In April 1981, the Heritage Preservation Commission of the City of St. Paul nominated the Seton Center for official designation as a Heritage Preservation Site.[2] The Ramsey County Historical Society and State Historic Preservation Office subsequently nominated the building for listing on the NRHP was made in October 1981.[1] On February 24, 1983, the National Park Service determined that the Salvation Army Headquarters was eligible for the NHRP; however, because the building's owner, St. Joseph's Hospital, filed an objection to the listing, the building could not be listed.[3]

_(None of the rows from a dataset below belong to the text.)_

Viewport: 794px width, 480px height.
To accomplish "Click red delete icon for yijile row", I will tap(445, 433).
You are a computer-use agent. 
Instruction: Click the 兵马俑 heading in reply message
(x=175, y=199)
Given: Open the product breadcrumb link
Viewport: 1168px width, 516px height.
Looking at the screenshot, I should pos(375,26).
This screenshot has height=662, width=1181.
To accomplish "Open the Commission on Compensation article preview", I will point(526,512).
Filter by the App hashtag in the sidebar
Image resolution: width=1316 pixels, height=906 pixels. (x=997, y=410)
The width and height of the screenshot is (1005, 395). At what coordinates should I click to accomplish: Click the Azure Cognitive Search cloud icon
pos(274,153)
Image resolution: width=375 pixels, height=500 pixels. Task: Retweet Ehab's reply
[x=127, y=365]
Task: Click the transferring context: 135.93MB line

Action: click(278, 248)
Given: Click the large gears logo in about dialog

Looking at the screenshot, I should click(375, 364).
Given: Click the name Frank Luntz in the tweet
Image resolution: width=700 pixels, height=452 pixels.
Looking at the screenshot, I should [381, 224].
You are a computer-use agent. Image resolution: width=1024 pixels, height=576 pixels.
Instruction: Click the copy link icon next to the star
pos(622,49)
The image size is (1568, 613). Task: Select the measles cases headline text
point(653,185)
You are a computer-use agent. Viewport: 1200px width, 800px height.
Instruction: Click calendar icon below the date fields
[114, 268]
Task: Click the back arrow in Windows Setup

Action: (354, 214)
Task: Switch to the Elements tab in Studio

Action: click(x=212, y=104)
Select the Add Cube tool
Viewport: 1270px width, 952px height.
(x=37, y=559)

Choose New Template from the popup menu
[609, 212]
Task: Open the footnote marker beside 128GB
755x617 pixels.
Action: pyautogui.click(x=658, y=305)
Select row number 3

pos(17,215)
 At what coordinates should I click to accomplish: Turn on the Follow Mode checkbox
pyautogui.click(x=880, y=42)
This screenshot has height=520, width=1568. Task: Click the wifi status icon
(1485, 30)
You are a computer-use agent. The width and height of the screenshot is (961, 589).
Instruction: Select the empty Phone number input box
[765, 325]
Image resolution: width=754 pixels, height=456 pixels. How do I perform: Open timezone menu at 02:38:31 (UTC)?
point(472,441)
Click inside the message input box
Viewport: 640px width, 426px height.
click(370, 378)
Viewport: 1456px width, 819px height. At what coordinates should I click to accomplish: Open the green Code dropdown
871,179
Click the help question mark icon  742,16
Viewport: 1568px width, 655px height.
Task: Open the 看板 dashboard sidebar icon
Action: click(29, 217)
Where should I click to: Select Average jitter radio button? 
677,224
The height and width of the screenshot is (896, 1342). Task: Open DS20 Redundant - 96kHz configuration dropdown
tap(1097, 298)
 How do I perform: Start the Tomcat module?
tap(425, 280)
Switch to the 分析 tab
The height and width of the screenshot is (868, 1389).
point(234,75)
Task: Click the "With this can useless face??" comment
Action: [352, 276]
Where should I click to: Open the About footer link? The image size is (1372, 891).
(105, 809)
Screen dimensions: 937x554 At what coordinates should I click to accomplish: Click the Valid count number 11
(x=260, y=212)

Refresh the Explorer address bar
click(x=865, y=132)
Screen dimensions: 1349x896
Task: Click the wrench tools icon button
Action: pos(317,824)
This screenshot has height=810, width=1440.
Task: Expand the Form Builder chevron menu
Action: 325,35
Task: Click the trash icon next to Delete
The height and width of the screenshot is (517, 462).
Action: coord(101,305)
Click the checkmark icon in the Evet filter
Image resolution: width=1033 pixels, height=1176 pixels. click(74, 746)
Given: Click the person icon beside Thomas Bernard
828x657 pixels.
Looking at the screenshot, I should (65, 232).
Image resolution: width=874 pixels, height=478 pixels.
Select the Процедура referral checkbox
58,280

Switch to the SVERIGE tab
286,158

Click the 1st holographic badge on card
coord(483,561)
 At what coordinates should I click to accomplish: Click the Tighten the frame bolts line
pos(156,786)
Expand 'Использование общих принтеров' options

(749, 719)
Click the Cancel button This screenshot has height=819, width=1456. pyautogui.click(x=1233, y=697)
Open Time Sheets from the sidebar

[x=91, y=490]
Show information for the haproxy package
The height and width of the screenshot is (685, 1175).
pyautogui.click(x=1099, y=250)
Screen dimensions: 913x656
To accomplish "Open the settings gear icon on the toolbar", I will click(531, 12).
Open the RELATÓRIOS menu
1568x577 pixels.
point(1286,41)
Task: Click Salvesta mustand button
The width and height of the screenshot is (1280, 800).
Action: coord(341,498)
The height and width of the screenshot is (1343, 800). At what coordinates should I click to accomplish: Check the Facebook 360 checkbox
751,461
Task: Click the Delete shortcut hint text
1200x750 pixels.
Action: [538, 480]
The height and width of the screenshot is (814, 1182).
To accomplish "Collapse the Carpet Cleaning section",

The building during its demolition in late January 1998

In 1988, the hospital, which was then owned by HealthEast Care System, announced plans for a new building on the site, however the plans fell through and the building was not demolished. However, in late 1996, HealthEast announced plans to demolish the structure because of its maintenance costs and a lack of suitable use. In November 1996, the company announced it would be willing to sell the building or its notable facade for $1 to anyone willing to assume the cost of dismantling and moving it. Because the company wished to retain ownership of the land for future development, the offer was only for the building itself and not the site. The St. Paul Heritage Preservation Commission opposed the demolition, but because it had no official local or national historic designation it had no legal authority to stop a demolition. At the time of the proposed demolition, HealthEast had plans to close the adjacent St. Joseph's Hospital and redevelop the area; the hospital still exists as of 2010.[4] In March 1997, the Minnesota Historical Society sent a letter to HealthEast offered assistance in aiding in finding new uses for the structure and noted that moving a historic building often severely compromises its historic integrity. In addition, they noted that, if listed on the NRHP, the building could qualify for federal preservation tax benefits.[5] HealthEast hired an architect in 1997 to look for reuse possibilities, but it was determined that such a restoration and adaptation would be too costly to be feasible for the hospital. By January 16, 1998, no one had taken up HealthEast's offer to buy and move the structure.[6] The building was demolished later that month.[7]

References[edit]

  1. ^ a b c d e f g h Patricia Murphy and Marie Mingo, National Register of Historic Places Inventory—Nomination Form, October 13, 1981; copy accessed from Salvation Army Headquarters file, State Historic Preservation Office in the Minnesota History Center.
  2. ^ a b c Seth Levin, Saint Paul Heritage Preservation Commission Site Nomination Form, August 1980; copy accessed from Salvation Army Headquarters file, State Historic Preservation Office in the Minnesota History Center.
  3. ^ Letter determining eligibility for National Register, National Park Service, date unknown; copy accessed from Salvation Army Headquarters file, State Historic Preservation Office in the Minnesota History Center.
  4. ^ Larry Millett, "Art deco building faces demolition", Saint Paul Pioneer Press, December 26, 1996.
  5. ^ Britta L. Bloomberg, Letter to HealthEast, Minnesota Historical Society, March 17, 1997; copy accessed from Salvation Army Headquarters file, State Historic Preservation Office in the Minnesota History Center.
  6. ^ Larry Millett, "Downtown art deco gem may bite dust", Saint Paul Pioneer Press, January 16, 1998.
  7. ^ Pictures of demolition, dated January 98; copy accessed from Salvation Army Headquarters file, State Historic Preservation Office in the Minnesota History Center.